Rewrite the data from the line containing "This screenshot has width=601, height=370." through the end of the data, inclusive, as a JSON list of strings with one string per line and blank lines omitted.

(Source records)
::::::::
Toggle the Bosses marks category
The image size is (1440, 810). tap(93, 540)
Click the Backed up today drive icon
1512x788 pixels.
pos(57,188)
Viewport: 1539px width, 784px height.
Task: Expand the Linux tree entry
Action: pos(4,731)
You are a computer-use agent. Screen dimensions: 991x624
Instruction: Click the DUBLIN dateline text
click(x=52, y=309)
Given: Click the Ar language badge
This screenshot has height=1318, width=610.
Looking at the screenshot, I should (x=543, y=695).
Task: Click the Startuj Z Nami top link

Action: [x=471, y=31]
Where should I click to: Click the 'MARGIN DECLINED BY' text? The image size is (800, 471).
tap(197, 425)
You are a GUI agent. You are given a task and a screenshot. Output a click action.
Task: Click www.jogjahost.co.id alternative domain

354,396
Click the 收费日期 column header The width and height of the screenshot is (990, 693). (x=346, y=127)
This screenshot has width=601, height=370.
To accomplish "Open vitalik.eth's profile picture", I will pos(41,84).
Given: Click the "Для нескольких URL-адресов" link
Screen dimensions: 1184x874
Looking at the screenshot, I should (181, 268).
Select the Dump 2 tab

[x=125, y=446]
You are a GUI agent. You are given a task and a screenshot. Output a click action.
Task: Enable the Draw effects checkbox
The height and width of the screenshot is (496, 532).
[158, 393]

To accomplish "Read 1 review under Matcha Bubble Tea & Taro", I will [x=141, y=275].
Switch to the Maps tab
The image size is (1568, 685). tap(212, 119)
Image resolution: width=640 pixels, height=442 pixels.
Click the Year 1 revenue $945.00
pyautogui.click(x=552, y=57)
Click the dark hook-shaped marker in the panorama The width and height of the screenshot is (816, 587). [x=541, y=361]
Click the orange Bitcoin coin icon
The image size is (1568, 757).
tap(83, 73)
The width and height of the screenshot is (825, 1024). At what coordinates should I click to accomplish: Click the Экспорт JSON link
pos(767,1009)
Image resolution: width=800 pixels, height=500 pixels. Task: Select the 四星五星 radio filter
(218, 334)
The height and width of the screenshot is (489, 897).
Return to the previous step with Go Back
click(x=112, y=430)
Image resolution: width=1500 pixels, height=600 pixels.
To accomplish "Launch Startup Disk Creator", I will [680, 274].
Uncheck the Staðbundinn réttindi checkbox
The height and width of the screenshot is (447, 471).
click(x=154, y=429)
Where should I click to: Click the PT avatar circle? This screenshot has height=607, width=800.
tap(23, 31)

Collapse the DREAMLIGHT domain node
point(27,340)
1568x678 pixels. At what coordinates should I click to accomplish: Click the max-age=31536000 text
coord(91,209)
::::::::
=== Correct response ===
[
  "This screenshot has width=601, height=370.",
  "To accomplish \"Open vitalik.eth's profile picture\", I will pos(41,84).",
  "Given: Click the \"Для нескольких URL-адресов\" link",
  "Screen dimensions: 1184x874",
  "Looking at the screenshot, I should (181, 268).",
  "Select the Dump 2 tab",
  "[x=125, y=446]",
  "You are a GUI agent. You are given a task and a screenshot. Output a click action.",
  "Task: Enable the Draw effects checkbox",
  "The height and width of the screenshot is (496, 532).",
  "[158, 393]",
  "To accomplish \"Read 1 review under Matcha Bubble Tea & Taro\", I will [x=141, y=275].",
  "Switch to the Maps tab",
  "The image size is (1568, 685). tap(212, 119)",
  "Image resolution: width=640 pixels, height=442 pixels.",
  "Click the Year 1 revenue $945.00",
  "pyautogui.click(x=552, y=57)",
  "Click the dark hook-shaped marker in the panorama The width and height of the screenshot is (816, 587). [x=541, y=361]",
  "Click the orange Bitcoin coin icon",
  "The image size is (1568, 757).",
  "tap(83, 73)",
  "The width and height of the screenshot is (825, 1024). At what coordinates should I click to accomplish: Click the Экспорт JSON link",
  "pos(767,1009)",
  "Image resolution: width=800 pixels, height=500 pixels. Task: Select the 四星五星 radio filter",
  "(218, 334)",
  "The height and width of the screenshot is (489, 897).",
  "Return to the previous step with Go Back",
  "click(x=112, y=430)",
  "Image resolution: width=1500 pixels, height=600 pixels.",
  "To accomplish \"Launch Startup Disk Creator\", I will [680, 274].",
  "Uncheck the Staðbundinn réttindi checkbox",
  "The height and width of the screenshot is (447, 471).",
  "click(x=154, y=429)",
  "Where should I click to: Click the PT avatar circle? This screenshot has height=607, width=800.",
  "tap(23, 31)",
  "Collapse the DREAMLIGHT domain node",
  "point(27,340)",
  "1568x678 pixels. At what coordinates should I click to accomplish: Click the max-age=31536000 text",
  "coord(91,209)"
]